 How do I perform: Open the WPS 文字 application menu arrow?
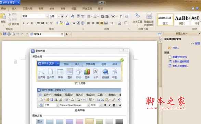19,2
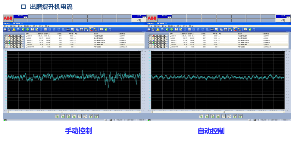The width and height of the screenshot is (297, 143).
Task: Tick trace 3 checkbox in manual-control window
Action: [23, 40]
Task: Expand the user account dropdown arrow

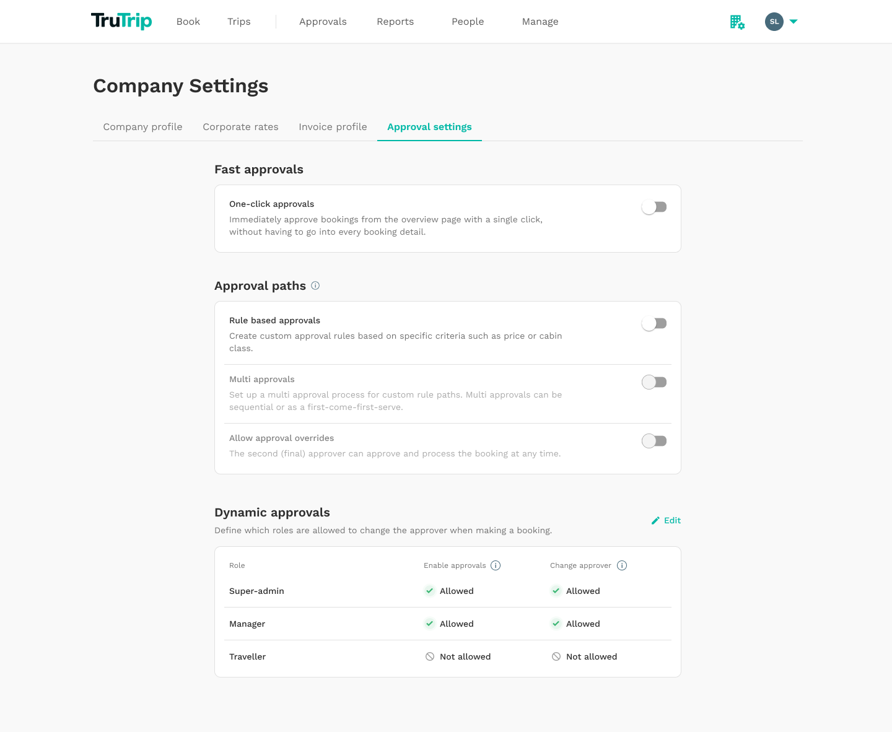Action: (794, 22)
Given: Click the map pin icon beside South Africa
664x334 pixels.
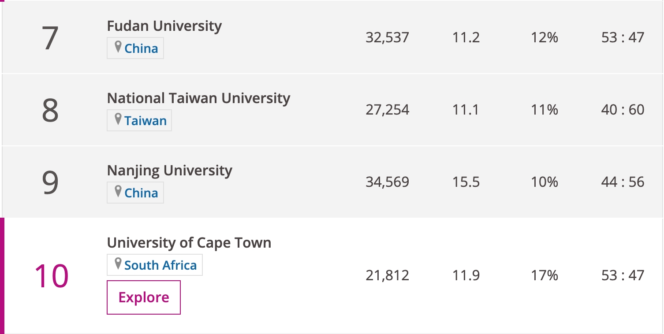Looking at the screenshot, I should tap(118, 264).
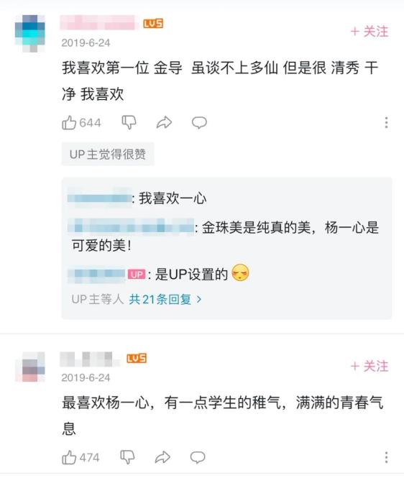The image size is (404, 478).
Task: Open the first commenter's avatar
Action: [x=30, y=33]
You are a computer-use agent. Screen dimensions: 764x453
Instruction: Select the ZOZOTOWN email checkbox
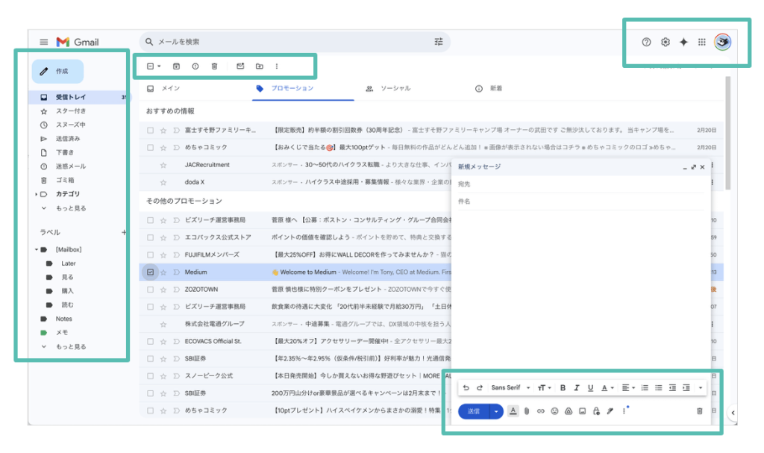click(x=151, y=290)
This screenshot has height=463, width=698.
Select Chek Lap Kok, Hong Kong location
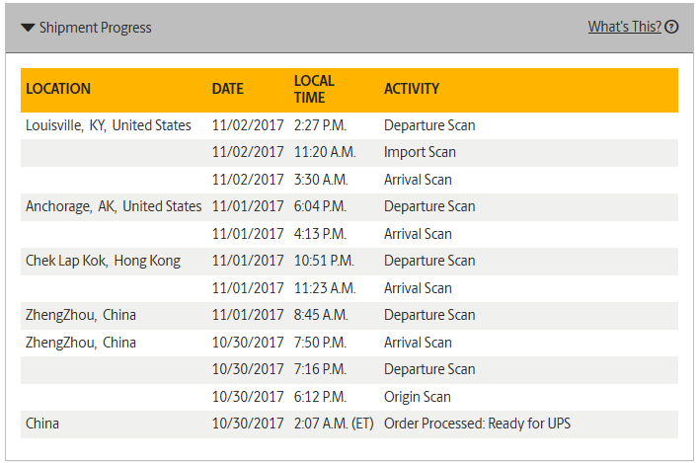coord(103,261)
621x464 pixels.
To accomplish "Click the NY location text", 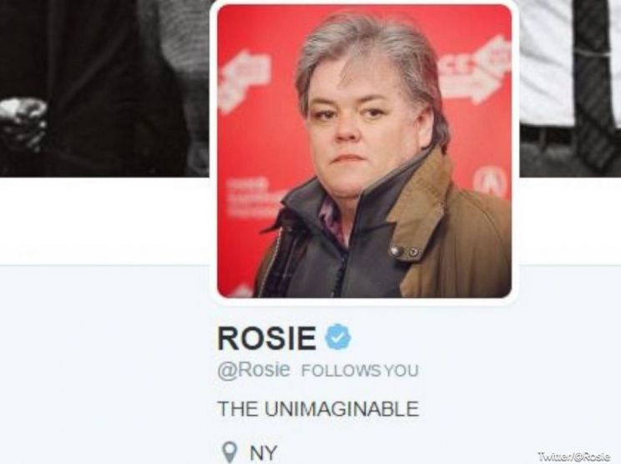I will coord(263,453).
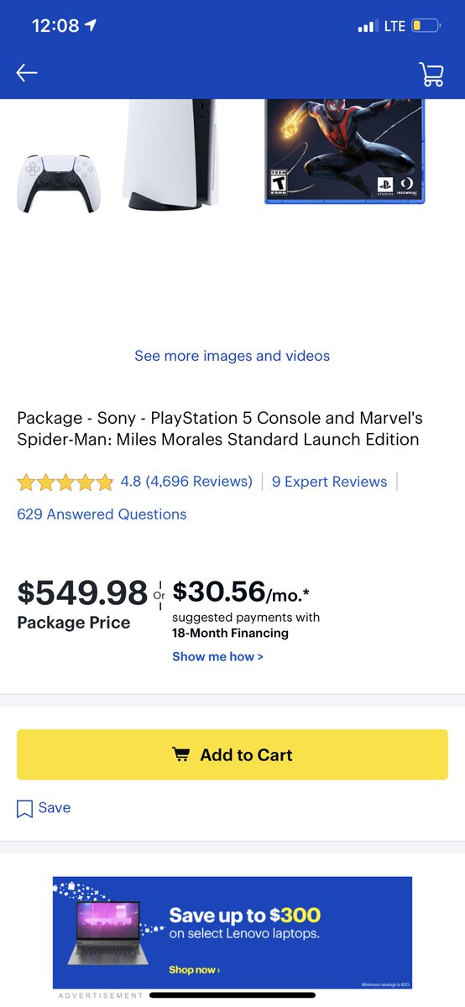Open the Spider-Man Miles Morales cover image
Viewport: 465px width, 1007px height.
(345, 151)
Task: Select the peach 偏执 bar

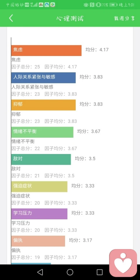Action: coord(38,241)
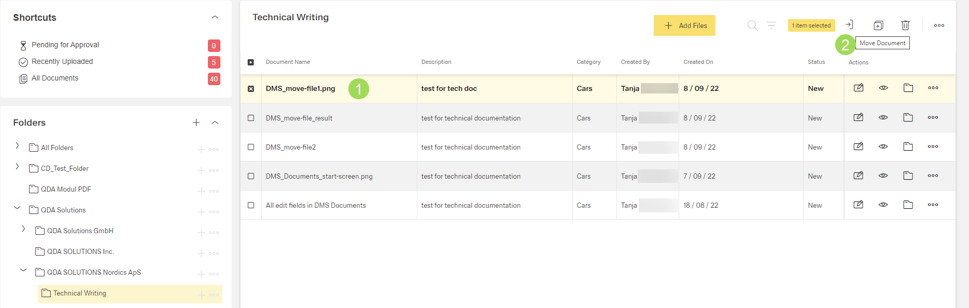
Task: Open the Recently Uploaded shortcut
Action: (62, 62)
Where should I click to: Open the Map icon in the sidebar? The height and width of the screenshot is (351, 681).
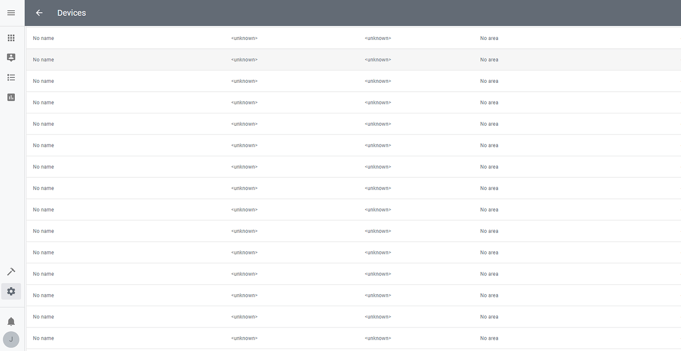[11, 58]
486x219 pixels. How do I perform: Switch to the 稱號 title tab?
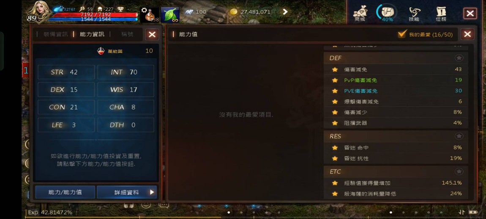[x=127, y=34]
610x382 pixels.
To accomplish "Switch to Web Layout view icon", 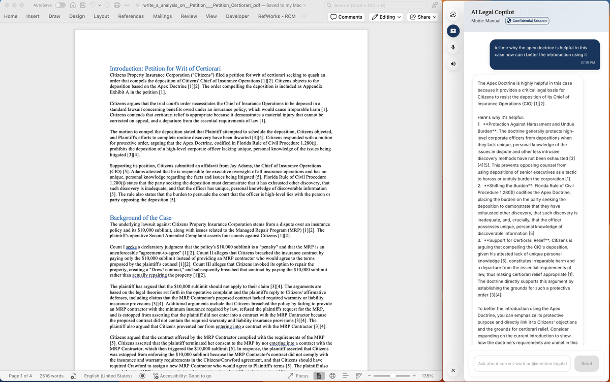I will pyautogui.click(x=332, y=376).
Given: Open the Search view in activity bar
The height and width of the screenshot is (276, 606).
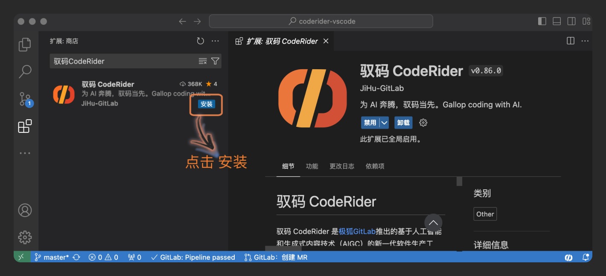Looking at the screenshot, I should [25, 71].
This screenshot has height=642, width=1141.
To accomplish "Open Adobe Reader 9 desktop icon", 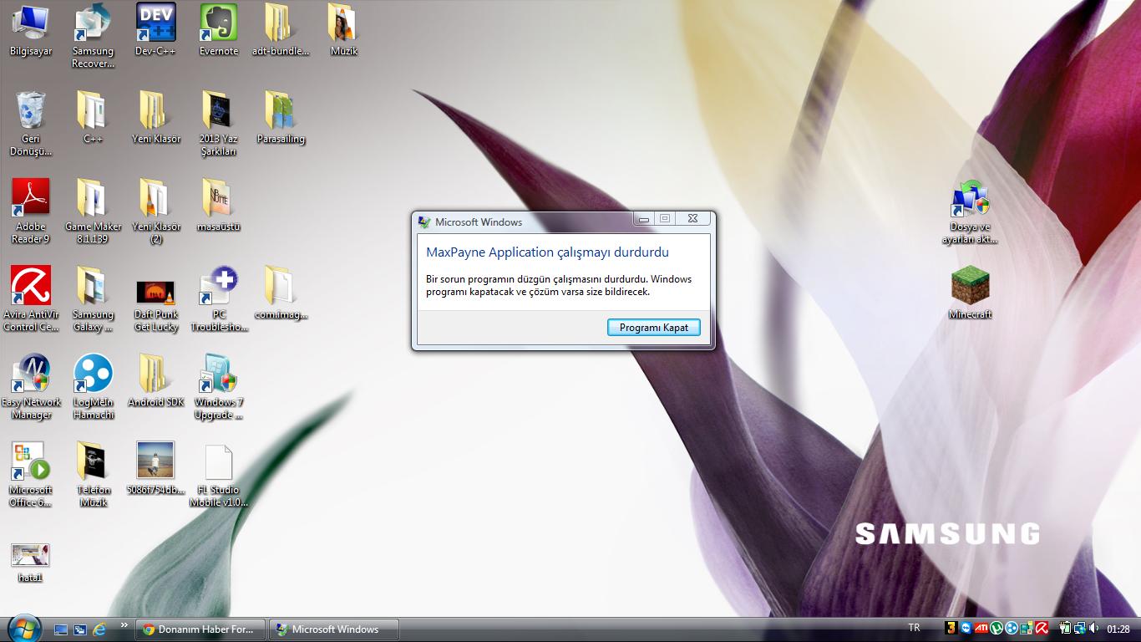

+ + + + + + +

The task:
In the records above, find the line with "Task: Select the peach 偏执 bar" and the line with "610x382 pixels.". Write out exactly those lines and every one between, with no pictures and no other lines.

Solved exercise:
Task: Select the peach 偏执 bar

Action: coord(38,241)
Task: Open the Recently Uploaded shortcut
Action: (62, 62)
Where should I click to: Open the Map icon in the sidebar? The height and width of the screenshot is (351, 681).
[11, 58]
486x219 pixels. How do I perform: Switch to the 稱號 title tab?
[x=127, y=34]
610x382 pixels.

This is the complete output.